Whenever you see the function keyword within another function, the inner function has access to variables in the outer function.
function foo(x) {
var tmp = 3;
function bar(y) {
alert(x + y + (++tmp));
}
bar(10);
}
foo(2)
This will always alert 16, because bar can access the x which was defined as an argument to foo, and it can also access tmp from foo.
That is a closure. A function doesn't have to return in order to be called a closure.

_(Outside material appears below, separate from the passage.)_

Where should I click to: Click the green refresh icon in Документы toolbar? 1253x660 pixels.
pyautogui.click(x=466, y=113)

Simply accessing variables outside of your immediate lexical scope creates a closure.
function foo(x) {
var tmp = 3;
return function (y) {
alert(x + y + (++tmp));
}
}
var bar = foo(2); // bar is now a closure.
bar(10);
The above function will also alert 16, because bar can still refer to x and tmp, even though it is no longer directly inside the scope.
However, since tmp is still hanging around inside bar's closure, it is also being incremented. It will be incremented each time you call bar.

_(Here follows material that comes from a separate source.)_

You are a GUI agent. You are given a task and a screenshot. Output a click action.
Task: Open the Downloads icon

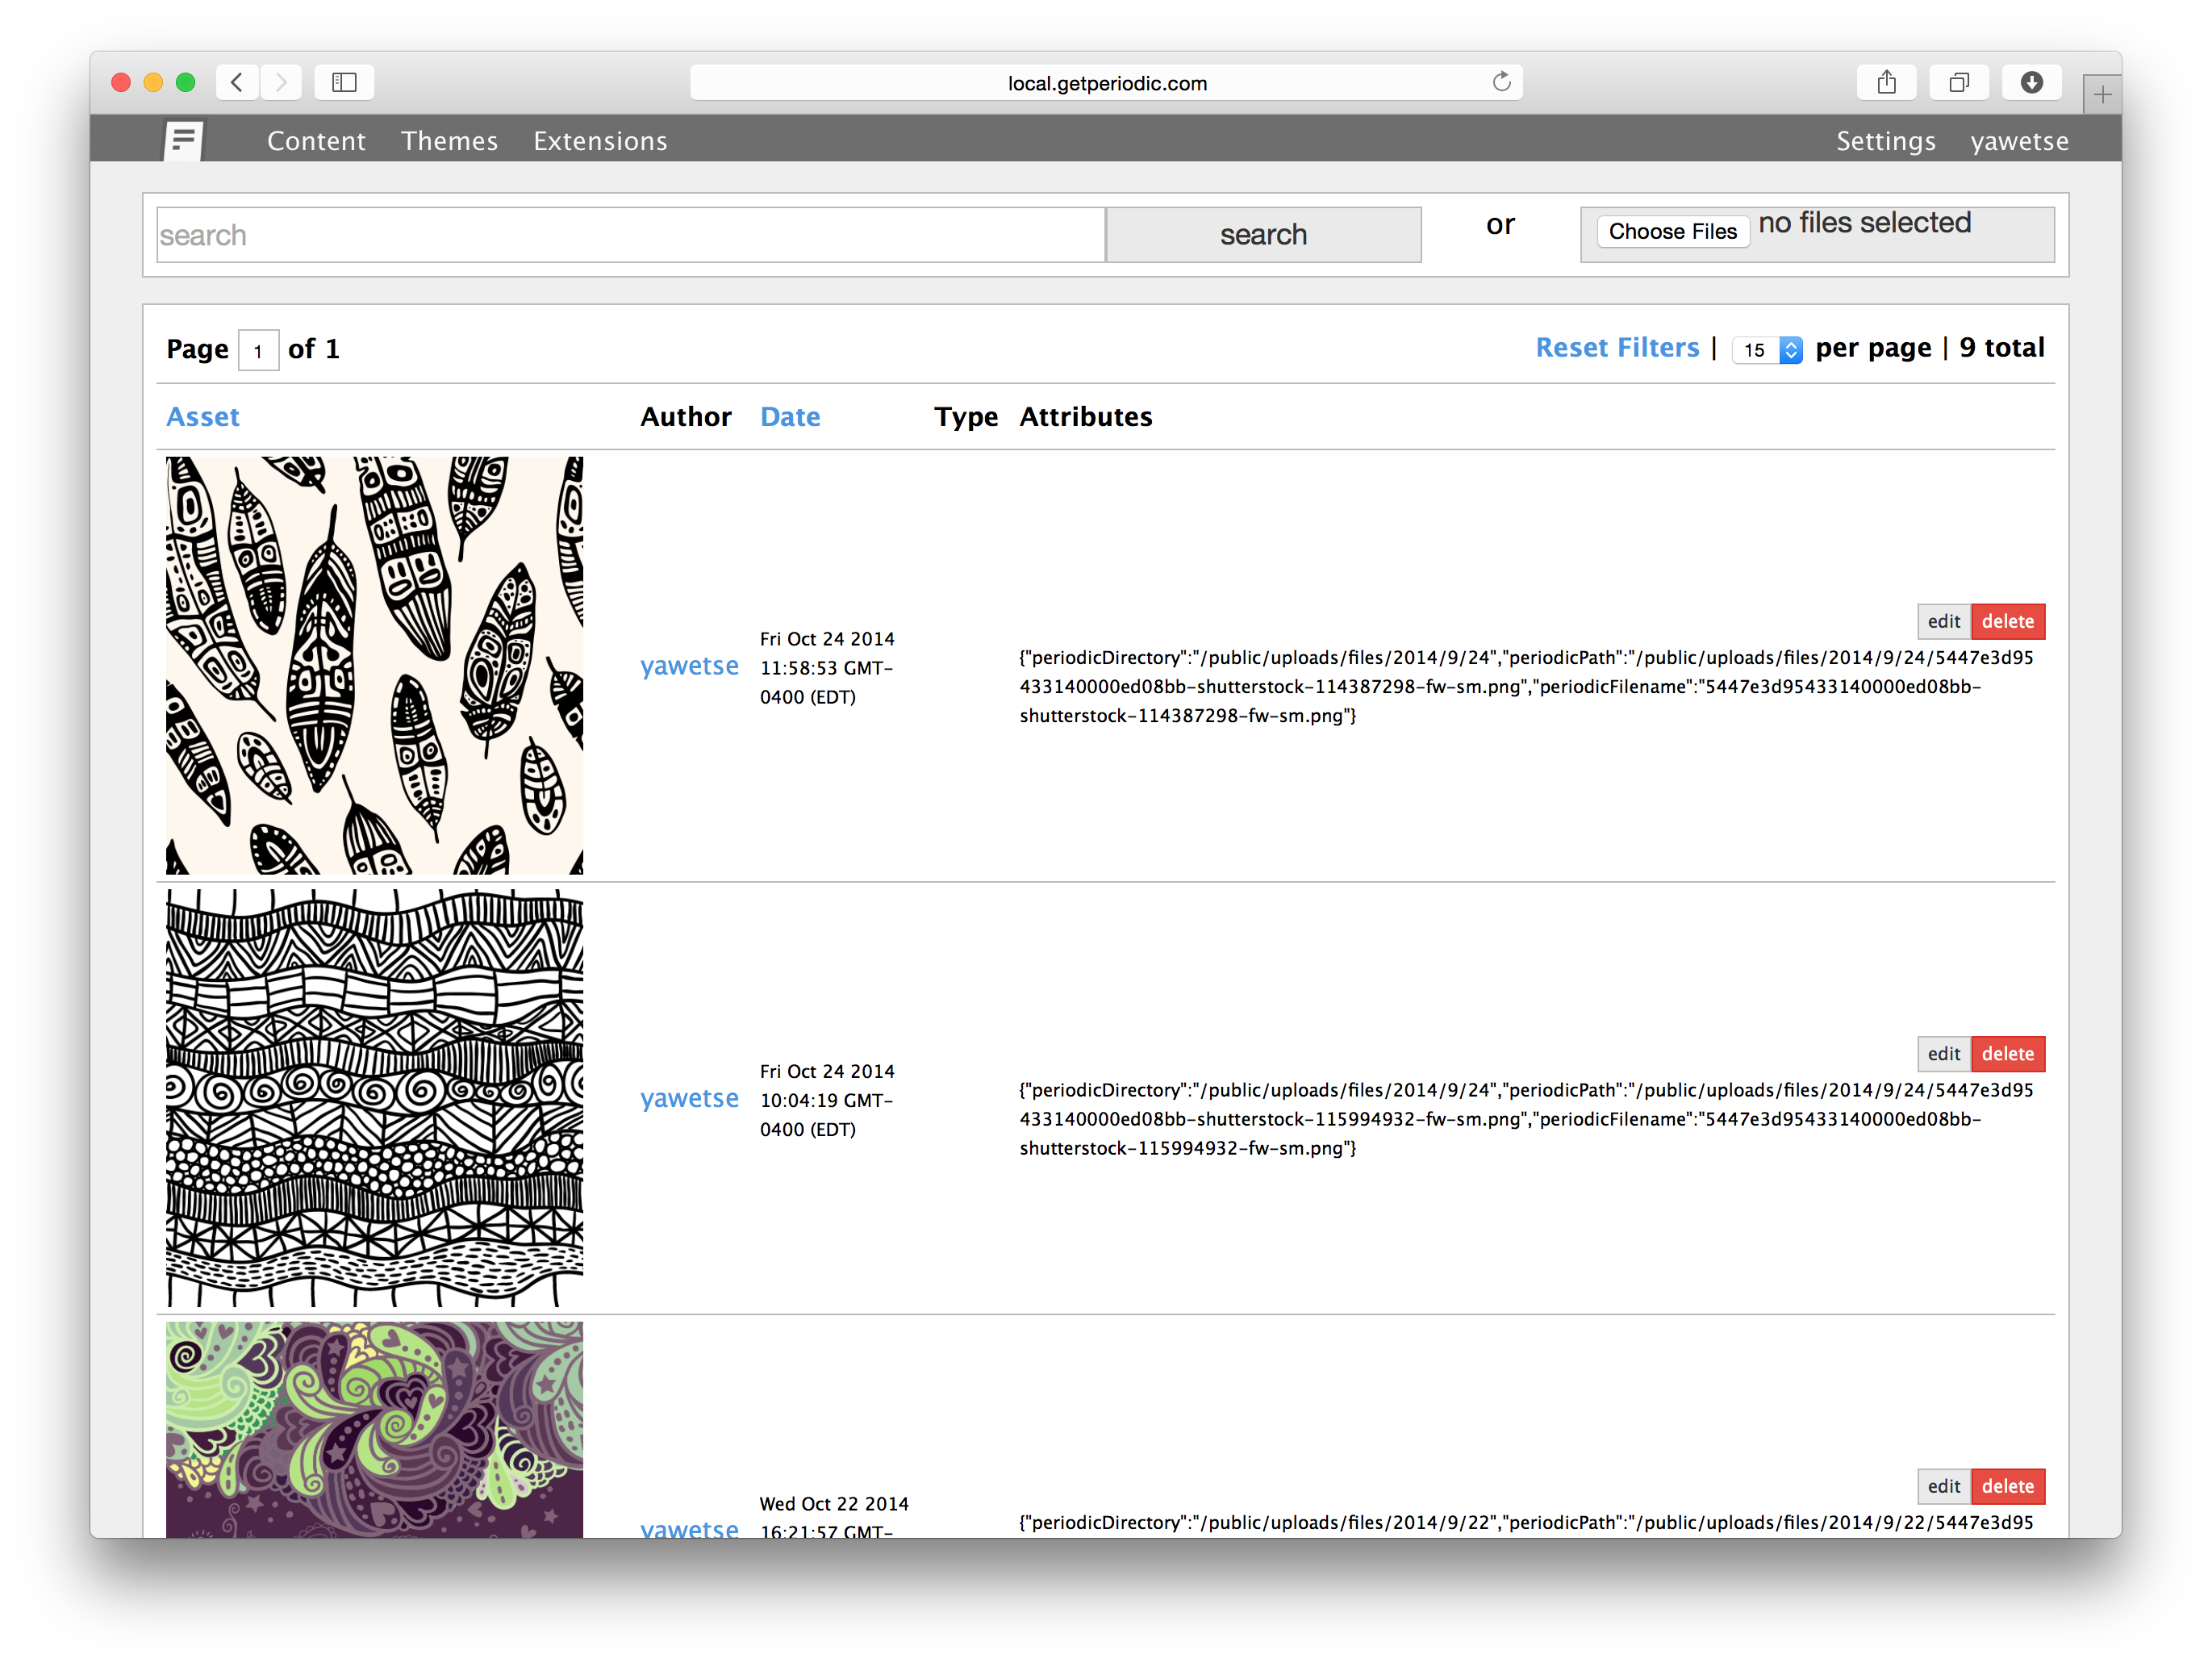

The simplest example of a closure is this:
var a = 10;
function test() {
console.log(a); // will output 10
console.log(b); // will output 6
}
var b = 6;
test();
When a Javascript function is invoked, a new execution context is created. Together with the function arguments and the parent object, this execution context also receives all the variables declared outside of it (in the above example, both 'a' and 'b').
It is possible to create more than one closure function, either by returning a list of them or by setting them to global variables. All of these will refer to the same x and the same tmp, they don't make their own copies.
[you]: Fascinating, tell me more!
Here the number x is a literal number. As with other literals in JavaScript, when foo is called, the number x is copied into foo as its argument x.
On the other hand, JavaScript always uses references when dealing with Objects. If say, you called foo with an Object, the closure it returns will reference that original Object!
function foo(x) {
var tmp = 3;
return function (y) {
alert(x + y + tmp);
x.memb = x.memb ? x.memb + 1 : 1;
alert(x.memb);
}
}
var age = new Number(2);
var bar = foo(age); // bar is now a closure referencing age.
bar(10);
As expected, each call to bar(10) will increment x.memb. What might not be expected, is that x is simply referring to the same object as the age variable! After a couple of calls to bar, age.memb will be 2! This referencing is the basis for memory leaks with HTML objects.